GE Aviation to expand in NC, including Castle Hayne

WILMINGTON, NC (WWAY) — Gov. Pat McCrory and North Carolina Commerce Secretary Sharon Decker announced today that GE Aviation will expanding its manufacturing operations at four facilities in North Carolina, including its plant in Castle Hayne.

The project will create 242 new jobs and bring a capital investment of $195 million over the next five years.

“Part of our state’s economic recovery not only relies on creating new jobs here, but also on retaining great companies like GE,” Gov. McCrory said. “We’re serious about building on existing industries in North Carolina and this project is a perfect example of our commitment.”

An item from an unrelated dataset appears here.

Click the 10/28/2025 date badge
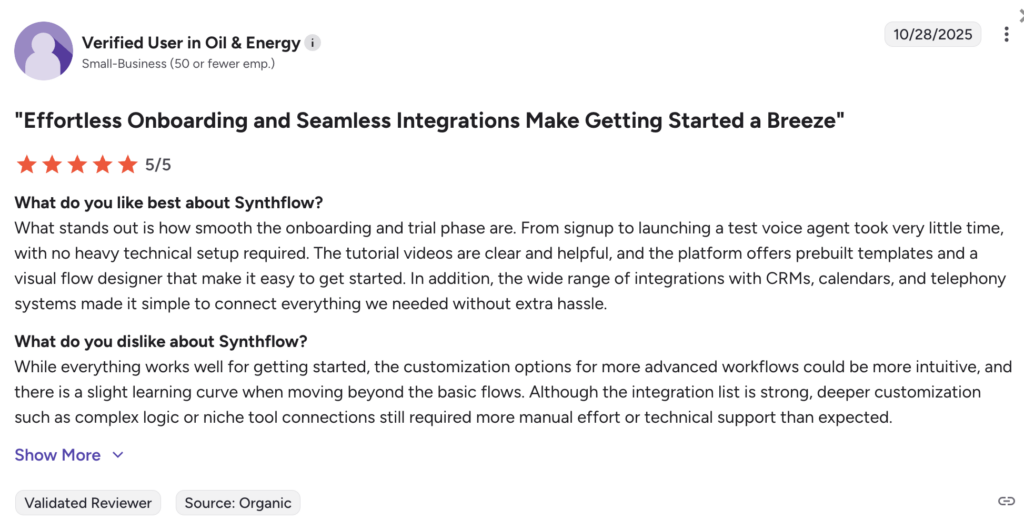This screenshot has width=1024, height=520. [x=932, y=34]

GE Aviation will produce engine components made of advanced ceramic matrix composite (CMC) materials at a new facility located next to the existing GE Aviation machining plant in Asheville. This technology will result in enhanced performance and improved durability of engines, which translates into lower fuel and maintenance costs for customers. The project will also increase employment and investment in Durham, West Jefferson and Castle Hayne. GE currently employs more than 1,300 people at its four North Carolina sites.

“The aviation industry is a critical target sector for North Carolina, one that is becoming increasingly important to sustainable job and investment growth for the state,” Decke said. “Our state has the customized job training programs and skilled workforce that advanced manufacturers like GE Aviation need to compete in a global market.”

GE Aviation, a division of General Electric Company, is the world’s leading manufacturer of commercial and military jet engines and components as well as integrated digital, electric power and mechanical systems for aircraft. GE Aviation also manufactures gas turbines, derived from its highly successful jet engine programs, for marine and industrial applications. In addition, GE Aviation provides comprehensive maintenance support for jet engines in service throughout the world.

Compensation for the new positions will vary by job function, but average annual wage will be $47,942 plus benefits. The average annual wages for the new positions are above the average annual county wage in all four counties.

“GE has been investing in CMC technology for decades, and we are mastering the manufacturing of CMCs at our laboratory in Delaware. Asheville will be our first factory involved in the mass production of CMC components,” said David Joyce, president and CEO of GE Aviation. “We believe the future Asheville plant will be on the ground floor of a new technology that will change aviation.”

The project was made possible in part by an award to GE Aviation from the state Job Development Investment Grant (JDIG) program, as voted by the state Economic Investment Committee. Receipt of the award is based on proof of job creation and other performance requirements. The award is also subject to fund availability. JDIGs are awarded only to new and expanding businesses and industrial projects whose benefits exceed the costs to the state, and which would not be undertaken in North Carolina without the grant.

Under the terms of the company’s JDIG award, GE Aviation is eligible to receive up to 12 annual grants equal to 75 percent of the state personal income tax withholdings from the eligible new jobs created since the date of the initial award. Receipt of each annual grant is based on state-certified proof that the company has fulfilled incremental job creation requirements. Over 12 years, the JDIG award could yield aggregate benefits to GE Aviation of up to $3.57 million.

In addition, up to $1,190,000 in funds from the company’s JDIG award could be added to the state’s Utility Fund for infrastructure improvements in economically distressed counties. When a JDIG is awarded to a company whose site is located in the state’s more economically prosperous counties such as Buncombe, Durham and New Hanover counties, 25 percent of the company’s grant is allocated to the Utility Fund to encourage economic development in less prosperous counties. For more information on the county tier designations, visit:

The project was also made possible in part by a performance-based grant from the One North Carolina Fund of up to $1,250,000. The grant is contingent upon proof of job creation and receipt of a local funding match. The One NC Fund provides financial assistance, through local governments, to attract business projects that will stimulate economic activity and create new jobs in the state. Companies receive no money up front and must meet job creation and investment performance standards to qualify for grant funds.

Other partners that worked on the project include: the N.C. Department of Commerce, N.C. Community Colleges, Ashe County, Buncombe County, Durham County, New Hanover County, City of Asheville, City of Durham, Town of West Jefferson and Ashe County Job Development.